'So I see.'

'If you don't feed 'em, they drop dead.'

'Is that so?'

'They eat a lot of food.'

'You wouldn't think it to look at them.'

'They do, though. '

'Everybody needs a square meal,' Jack said.

'Canaries especially.'

'Can I help you feed them?'

'Nah. They wouldn't like you.'

'What makes you think they wouldn't like me?'

'They know who you are. '

'The canaries know me?'

'You saw the way they quit singin' when you come in?'

'I figured they were afraid of people. '

'They love people. They're afraid of you. '

'You're full of shit,' Jack said.

'No, I'm not,' said the sailor.

Jack opened a cage to gentle one of the birds. It pecked once at his knuckle. He lifted the bird out and saw it was dead. He put it in his pocket and opened another cage. That bird flew out, silently, and perched on top of the highest stack of cages, beyond Jack's reach unless he used the sailor's ladder. The bird twisted its tail and shat on the floor in front of Jack.

'I told you,' the sailor said. 'They don't want nothin' to do with you. '

'What've they got against me?'

'Ask them. If you know what music is all about, you can figure out what they're sayin'. You know how they learn to sing so good? Listenin' to flutes and fiddles.'

Jack listened, but all he heard was silence. The bird shat at him again. Jack yelled, 'Fuck you, birdies,' to the canaries and went back topside.

* * *

Jack heard from the radio operator that he was still steady news across the world, that now everyone knew he was on a ship with forty-five hundred canaries and that the corpse of Charlie Northrup had still not turned up. The sailor who fed the birds came up from below one morning, and Jack detected traces of the Northrup mouth on the man, a semitaut rubber band with the round edges downward turning. No smile, no smile. When the sailor opened the hatch, Jack heard the music of the birds. He inched toward it as it grew more and more glorious.

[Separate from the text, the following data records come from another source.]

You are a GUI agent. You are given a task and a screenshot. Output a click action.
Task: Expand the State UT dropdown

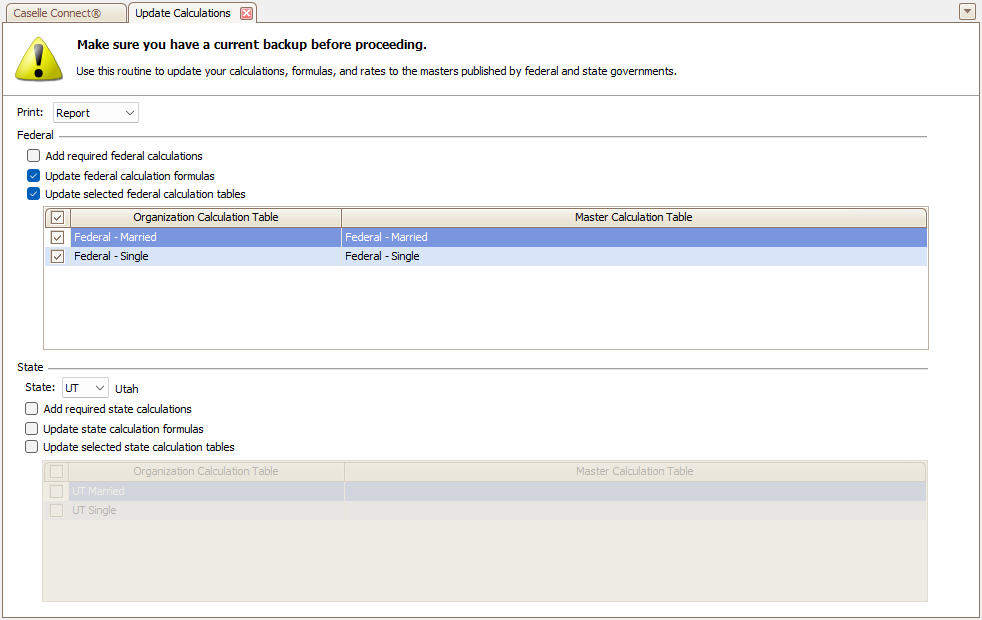point(85,388)
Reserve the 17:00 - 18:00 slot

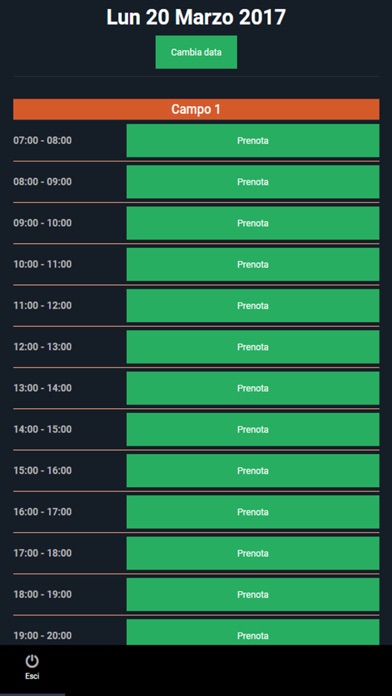click(x=253, y=554)
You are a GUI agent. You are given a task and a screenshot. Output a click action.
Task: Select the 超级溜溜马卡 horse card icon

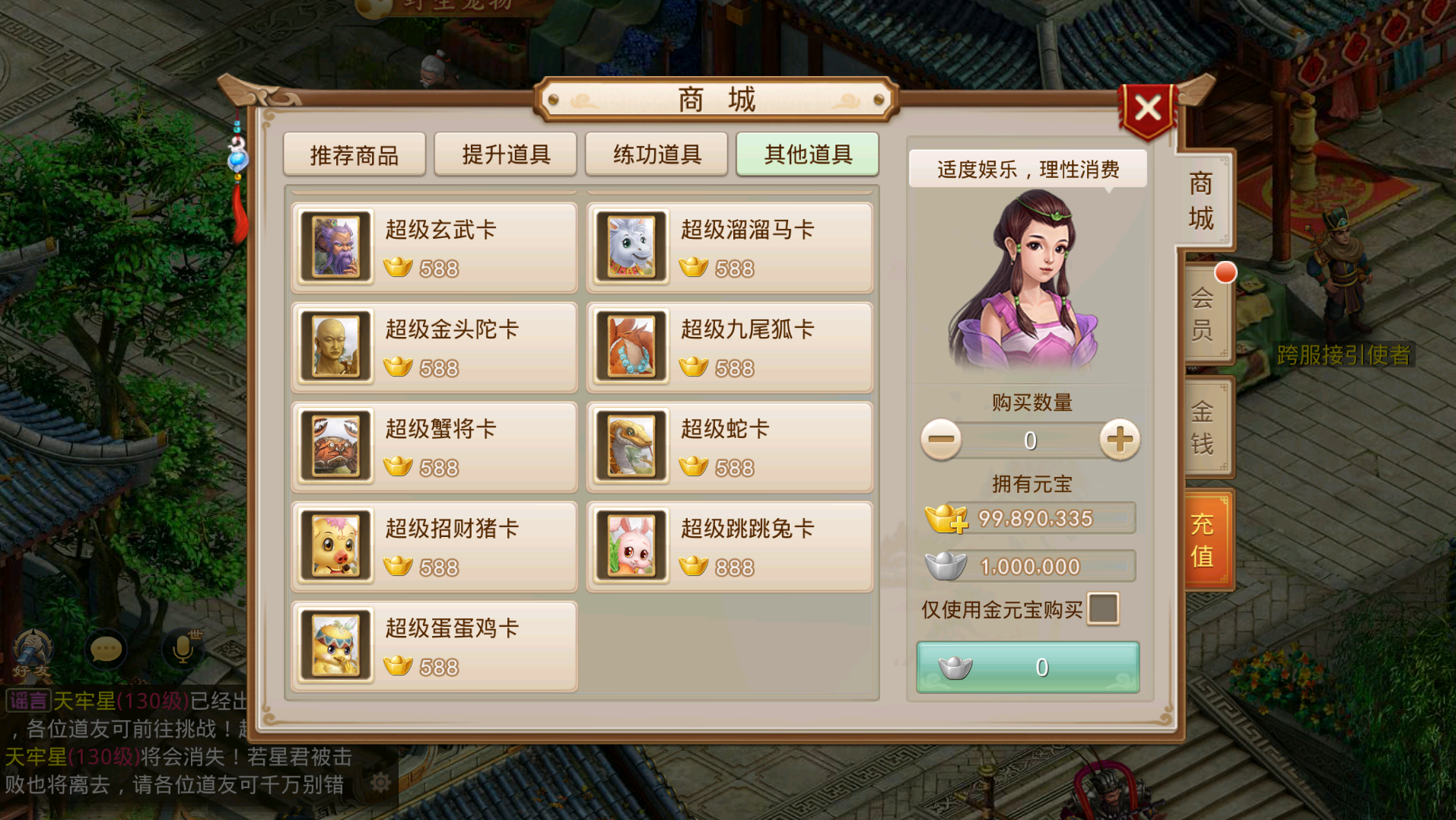click(631, 247)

The song heightened his sense of his own insignificance. What song did he sing? Yet it unaccountably pleased him to be nothing on the high seas, a just reward somehow; and now the birds were singing of justice. Jack remembered how satisfying it was to be shot and to linger at the edge of genuine nothingness. He remembered touching the Kiki silk and strong Alice's forehead. How rich! How something! And the vibrancy of command. Ah yes, that was something. Get down, he said to a nigger truck driver one night on the Lake George road; and the nigger showed him a knife, stupid nigger, and Jack fired one shot through his forehead. When Murray opened the door, the nigger fell out. Power! And when they got Augie-the lovely pain under Jack's own heart. Bang! And in the gut. Bang! Bang! Fantastic! Let us, then, be up and doing, with a heart for any fate.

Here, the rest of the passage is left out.